*** Opening Material provided ***

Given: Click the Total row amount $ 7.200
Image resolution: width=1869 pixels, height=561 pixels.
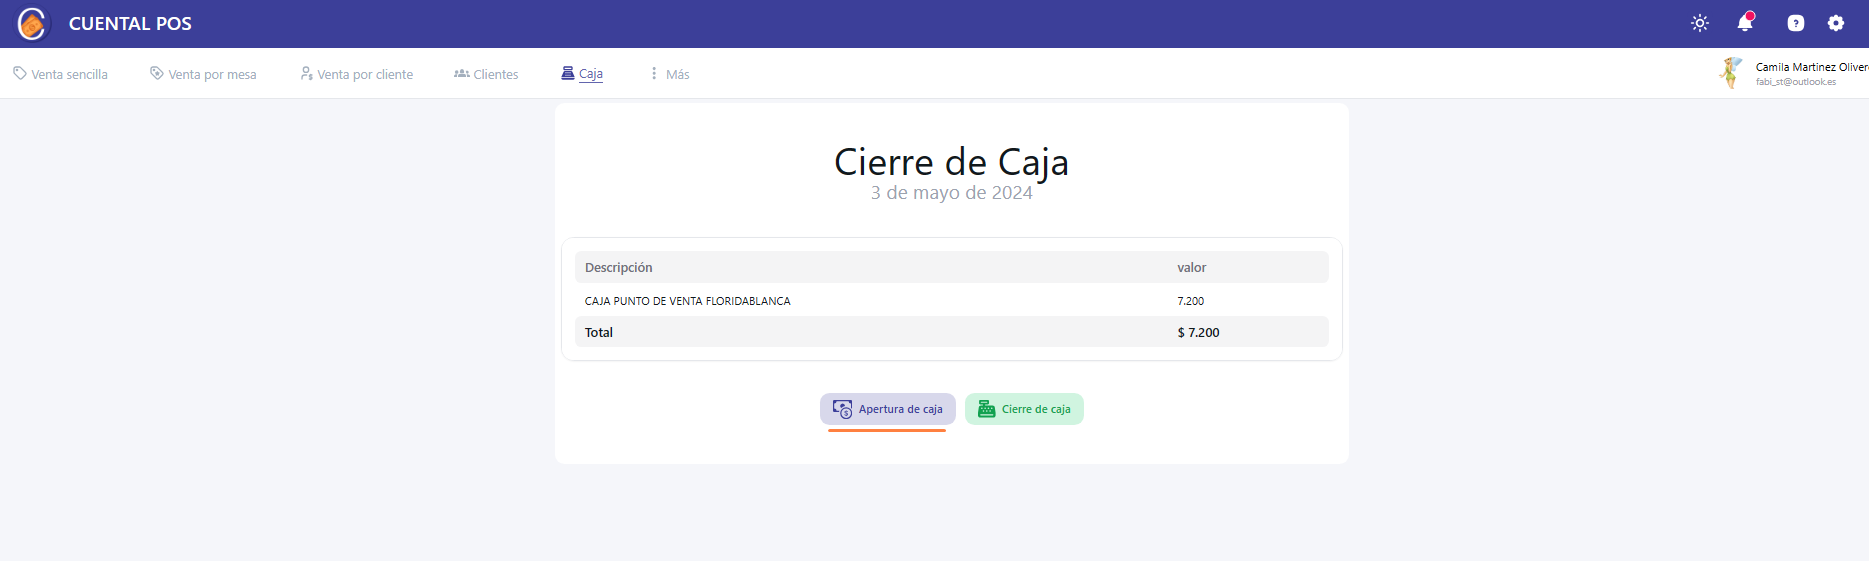Looking at the screenshot, I should pos(1198,333).
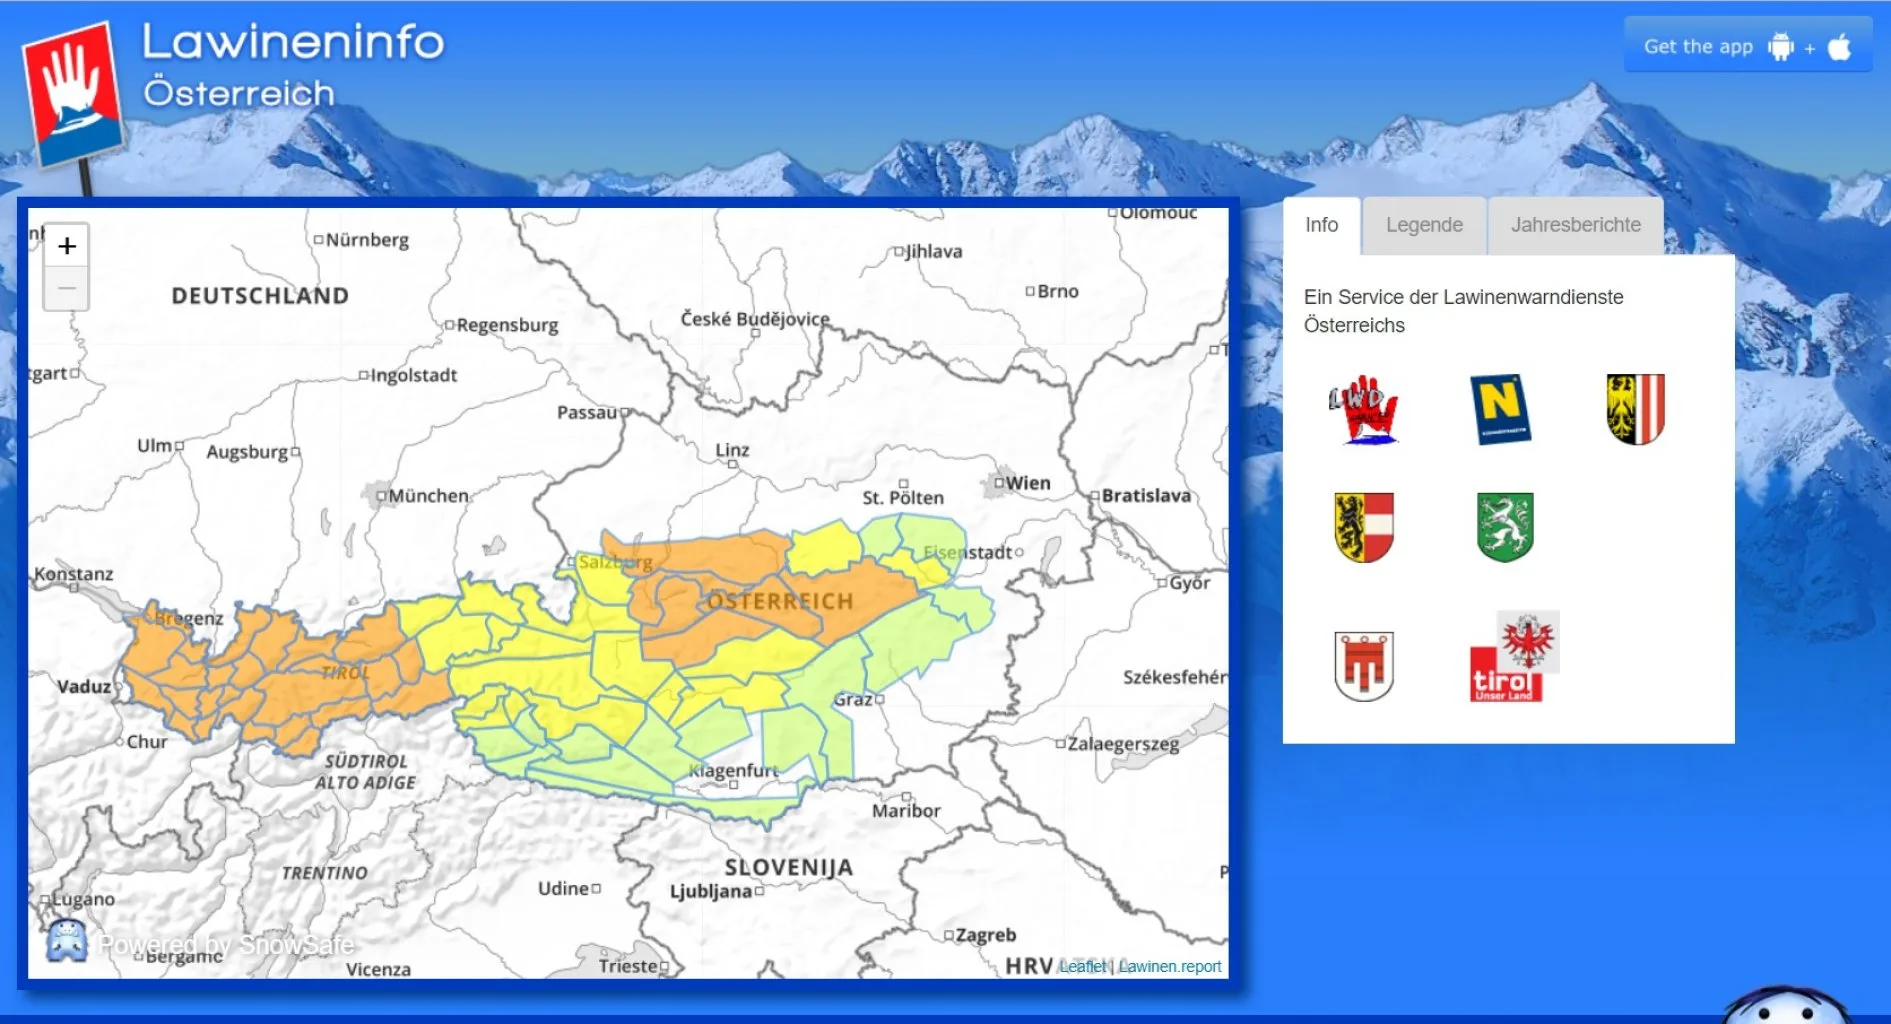Viewport: 1891px width, 1024px height.
Task: Open the Oberösterreich coat of arms
Action: [x=1635, y=408]
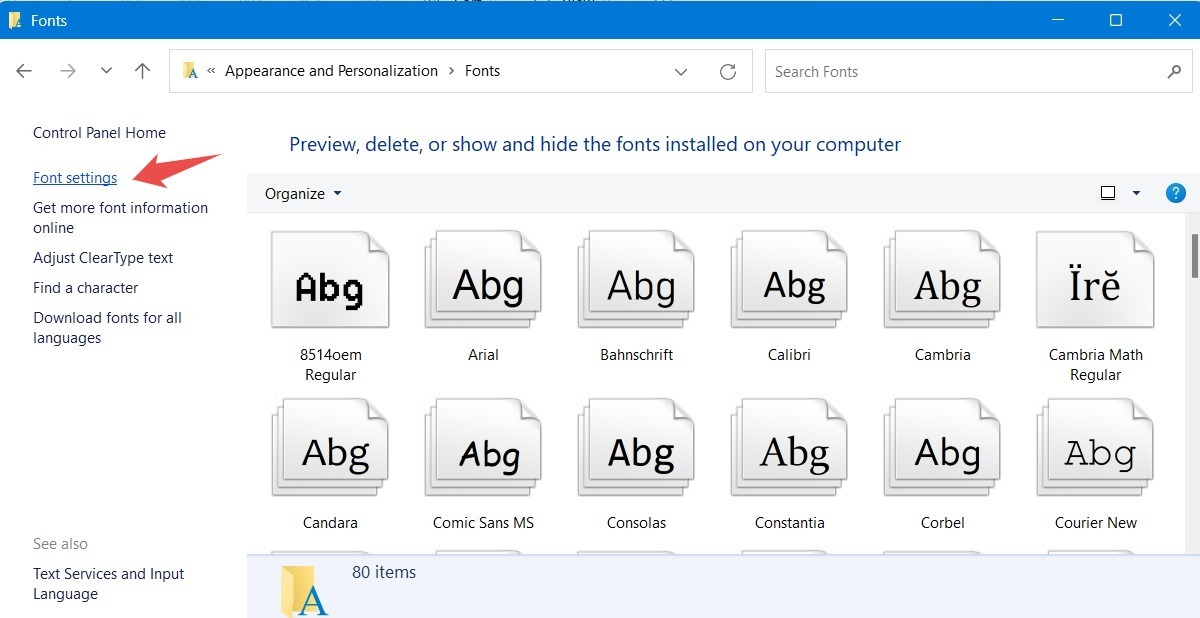Open the change-view dropdown arrow

[x=1136, y=193]
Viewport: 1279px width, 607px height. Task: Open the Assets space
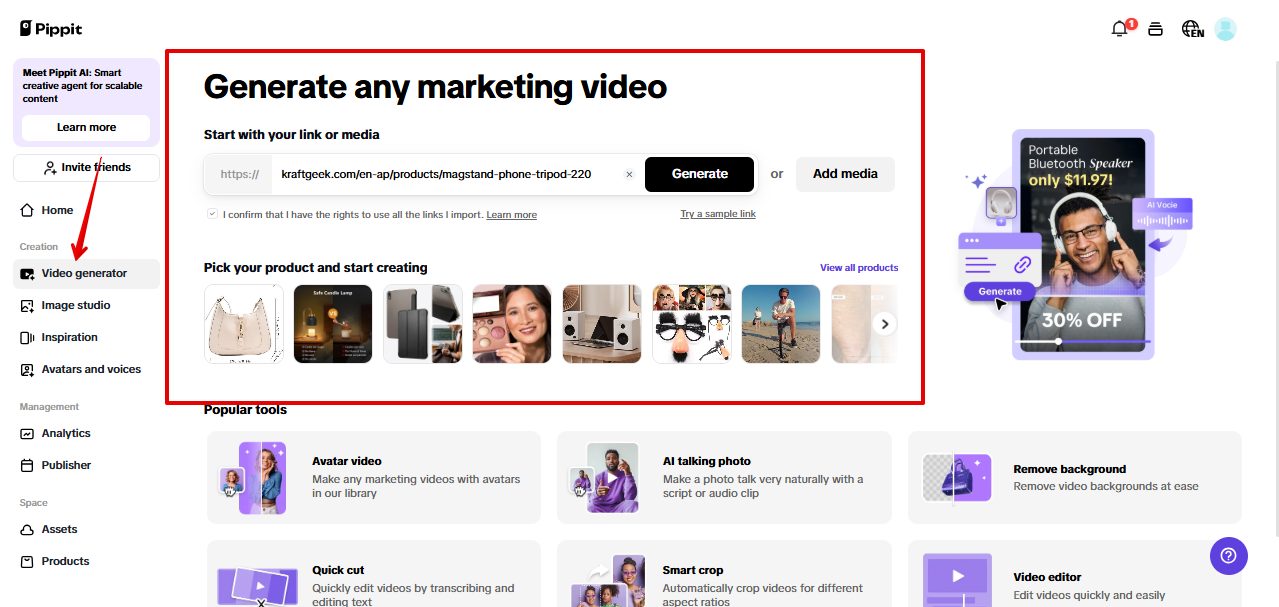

*** Closing Material provided ***

◆ Task goal ◆
Return the full listing above exactly as written, and omit the pictures.

◆ Exercise output ◆
Given: Click the Total row amount $ 7.200
Image resolution: width=1869 pixels, height=561 pixels.
Looking at the screenshot, I should pos(1198,333).
Viewport: 1891px width, 1024px height.
Task: Open the Oberösterreich coat of arms
Action: [x=1635, y=408]
Open the change-view dropdown arrow

[x=1136, y=193]
Viewport: 1279px width, 607px height. Task: Open the Assets space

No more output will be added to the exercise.